Xian et al.  developed a fully automatic segmentation method based on the characteristics of BUS image in frequency and spatial domain. The method had two parts: fully automatic breast tumor ROI generation, and a robust tumor segmentation based on ROI. In ROI generation step, a fully automatic reference point selection method was designed using breast anatomy: the location of the tumor was in the middle of the pre-mammary layer and retro-mammary layer. The mean shift algorithm was utilized to extend the reference points as the seed points. Finally, the ROI of tumor was calculated by using the seed points. In tumor segmentation step, a minimization cost function was used, and the frequency and spatial boundary information was utilized as the constraint of the cost function. The approach achieved 91.23% TPR, 9.97% FPR, and similarity rate of 83.73% using a dataset of 184 images.
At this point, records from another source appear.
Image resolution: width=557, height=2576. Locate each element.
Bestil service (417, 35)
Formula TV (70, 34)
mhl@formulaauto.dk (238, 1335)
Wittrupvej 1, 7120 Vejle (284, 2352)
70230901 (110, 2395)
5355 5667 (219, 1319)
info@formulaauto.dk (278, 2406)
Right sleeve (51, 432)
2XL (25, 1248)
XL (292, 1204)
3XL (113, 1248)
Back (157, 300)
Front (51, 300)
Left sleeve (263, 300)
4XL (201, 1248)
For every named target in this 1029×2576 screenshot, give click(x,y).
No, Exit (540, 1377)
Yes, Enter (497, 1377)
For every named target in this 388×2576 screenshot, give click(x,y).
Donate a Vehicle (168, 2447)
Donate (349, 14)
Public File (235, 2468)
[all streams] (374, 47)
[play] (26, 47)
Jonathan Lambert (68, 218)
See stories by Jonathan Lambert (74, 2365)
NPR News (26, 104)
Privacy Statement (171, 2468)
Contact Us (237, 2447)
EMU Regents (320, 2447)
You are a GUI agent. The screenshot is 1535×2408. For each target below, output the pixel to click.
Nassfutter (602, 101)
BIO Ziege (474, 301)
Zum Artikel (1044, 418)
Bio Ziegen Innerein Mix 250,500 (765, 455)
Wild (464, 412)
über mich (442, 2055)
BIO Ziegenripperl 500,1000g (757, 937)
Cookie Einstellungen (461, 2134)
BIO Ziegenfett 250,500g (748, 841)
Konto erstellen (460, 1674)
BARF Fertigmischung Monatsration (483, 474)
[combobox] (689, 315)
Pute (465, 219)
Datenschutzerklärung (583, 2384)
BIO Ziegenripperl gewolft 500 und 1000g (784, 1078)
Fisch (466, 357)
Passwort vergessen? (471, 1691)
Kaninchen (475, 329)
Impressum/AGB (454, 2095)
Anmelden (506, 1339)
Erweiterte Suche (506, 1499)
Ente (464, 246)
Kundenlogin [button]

The deep neural networks have been utilized for image segmentation and classification. In [3, 20, 43], and deep networks are proposed for breast histology image and mammographic mass segmentation. A deep learning approach was applied for breast cancer detection . Three network structures were used: patch-based LeNet , U-Net 
, and transfer learning with a pretrained fully convolutional network (FCN) with AlexNet. The network structures were applied to two datasets with 469 images. The experiments were conducted to compare three network structures: 1) trained on a dataset and tested on another; 2) trained and tested on single dataset; 3) trained on the combined dataset and tested on individual one. In the first experiment, the result on dataset A using U-Net was TPR 0.83, FPs/Image 0.08, and F-measure 0.87; the result on dataset B was TPR 0.70, FPs/Image 0.66, and F-measure 0.59. The result of the second experiment was TPR 0.98, FPs/Image 0.16, and F-measure 0.91 on dataset A using FCN-AlexNet; and TPR 0.92, FPs/Image 0.17, and F-measure 0.89 on dataset B. The result of the third experiment was TPR 0.99, FPs/Image 0.16, and F-measure 0.92 on dataset A using FCN-AlexNet; and TPR 0.93, FPs/Image 0.18, and F-measure 0.88 on dataset B. It concluded that the performance depended on dataset.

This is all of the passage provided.